[[ RECORDS SHOWN, beginning ]]

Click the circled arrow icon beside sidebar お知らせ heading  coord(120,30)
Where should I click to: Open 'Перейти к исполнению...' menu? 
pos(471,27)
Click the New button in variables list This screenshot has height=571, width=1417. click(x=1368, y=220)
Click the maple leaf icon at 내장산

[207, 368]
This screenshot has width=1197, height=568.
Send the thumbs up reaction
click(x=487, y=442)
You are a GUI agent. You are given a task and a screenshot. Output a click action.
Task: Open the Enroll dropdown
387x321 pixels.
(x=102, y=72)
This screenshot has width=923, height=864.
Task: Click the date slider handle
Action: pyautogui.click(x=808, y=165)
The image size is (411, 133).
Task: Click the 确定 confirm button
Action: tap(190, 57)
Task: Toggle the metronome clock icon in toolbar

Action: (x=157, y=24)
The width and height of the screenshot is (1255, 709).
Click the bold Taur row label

[[ RECORDS SHOWN, end ]]

● WHAT THE EXERCISE ASKS: The response should be the listing above, limited to the lines between the one holding "Send the thumbs up reaction" and the one holding "Task: Open the Enroll dropdown", inclusive, reproduced exactly.

● TASK RESPONSE:
Send the thumbs up reaction
click(x=487, y=442)
You are a GUI agent. You are given a task and a screenshot. Output a click action.
Task: Open the Enroll dropdown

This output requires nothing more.